Le monde n’est pas un ring où s’affronteraient
puissances bénéfiques et maléfiques ? Mais
le monde et ma vie sont des lieux de grâces reçues,
mais sans cesse exposées au risque de la perdition, de la
maladie, de la violence. Ce que je reçois (ma vie, l’amour
de l’autre, mes relations, mon travail, etc.) sont un don
sans cesse aux prises avec le risque d’un dévoiement,
d’une faille, ou d’un détournement. Le diable
entre par effraction, il prend le pouvoir, il s’insinue,
il peut me perdre. Si, selon la bonne formule théologique,
Jésus est pour le pécheur et contre le péché,
le diable est pour le péché et contre le pécheur.
Le diable sollicite mon agressivité car il y a un vrai combat
contre le diable et pour la vie, la maintenir dans un projet, lui
donner un sens, garder et faire fructifier le don reçu.
Je retrouve ce combat dans certains dialogues et
tout particulièrement
dans une relation d’aide. Face à des personnes en
souffrance, la rencontre paraît un combat entre ce qui divise
et perturbe et ce qui peut apaiser et rassembler. L’entretien
permet d’assister à une sorte de lutte entre le diviseur,
et le désir de se rassembler. J’ai pu faire l’expérience
de personnes en profonde lutte interne, par exemple en cas de dépression,
pour retrouver un élan de vie et du lien face à une
prodigieuse puissance qui semble attirer le dépressif vers
un fond. La présence d’un tiers et la parole prononcée
et échangée viennent alors offrir, comme une grâce,
un “ rassemblement ”, contre “ l’écartement ” de
la personne, pour reprendre une expression du Psalmiste.

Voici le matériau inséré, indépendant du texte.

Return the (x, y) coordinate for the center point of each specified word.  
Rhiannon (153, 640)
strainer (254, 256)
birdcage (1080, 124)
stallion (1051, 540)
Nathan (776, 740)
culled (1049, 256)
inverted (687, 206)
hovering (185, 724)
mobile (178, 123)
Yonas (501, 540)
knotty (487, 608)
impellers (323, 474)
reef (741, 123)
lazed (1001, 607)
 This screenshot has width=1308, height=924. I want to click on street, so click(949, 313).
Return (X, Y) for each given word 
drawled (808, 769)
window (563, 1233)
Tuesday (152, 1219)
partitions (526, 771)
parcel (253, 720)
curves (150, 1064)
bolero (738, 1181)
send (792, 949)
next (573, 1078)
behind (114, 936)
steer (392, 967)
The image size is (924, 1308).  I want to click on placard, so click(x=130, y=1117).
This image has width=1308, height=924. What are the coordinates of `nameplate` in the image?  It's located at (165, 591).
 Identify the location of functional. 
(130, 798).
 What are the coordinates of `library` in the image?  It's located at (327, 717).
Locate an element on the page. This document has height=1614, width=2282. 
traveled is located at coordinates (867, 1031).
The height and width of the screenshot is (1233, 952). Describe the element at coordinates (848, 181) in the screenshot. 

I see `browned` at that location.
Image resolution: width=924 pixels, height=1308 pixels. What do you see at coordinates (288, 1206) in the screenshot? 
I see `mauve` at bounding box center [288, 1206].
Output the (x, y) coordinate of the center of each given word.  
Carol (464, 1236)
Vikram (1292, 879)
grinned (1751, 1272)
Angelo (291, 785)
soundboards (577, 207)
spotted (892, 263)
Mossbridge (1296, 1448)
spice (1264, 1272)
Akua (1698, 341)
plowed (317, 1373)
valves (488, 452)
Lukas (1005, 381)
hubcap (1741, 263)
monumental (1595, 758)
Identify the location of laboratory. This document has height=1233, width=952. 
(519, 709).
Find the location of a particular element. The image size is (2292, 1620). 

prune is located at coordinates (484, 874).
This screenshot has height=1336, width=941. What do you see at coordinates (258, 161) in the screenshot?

Mais le diable n’est pas que de l’ordre de l’inquiétant,
et du nuisible. Il s’appelle aussi Lucifer et trouve son étymologie
dans la lumière (Lux). C’est dire qu’il y a
des moments de bazar existentiels et sociaux qui peuvent être
aussi source de lumière et d’avancée. C’est
dire que nos vies ont parfois besoin d’être visitées
et troublées par ce “diable-lumineux” pour y
mettre un peu d’air, de clarté, et peut-être
de souffle. Il y a des séparations et des révolutions
dures et douloureuses, sources de blessures, mais aussi de vie
et de nouveauté. Dieu n’est pas que du côté de
la paix confite ou de l’amour communautaire, pas plus que
le diable n’est que du côté du péché mignon
et malin.
Je reste toujours surpris par les “ afin que ” des évangiles
! Pourquoi interrogent les évangiles, cet homme est-il lépreux,
pourquoi le péché, la souffrance, et la mort ? Pourquoi
je m’interroge dans ma vie, le diable et “ lucifer-lumineux ” qui
envahissent nos vies, nos écartèlements ou nos conflits
personnels ou sociaux ?
“
Afin que ”, c’est la réponse de l’évangile. “ Afin
que la gloire de Dieu soit manifestée ”.
Je crois que même le diable y contribue.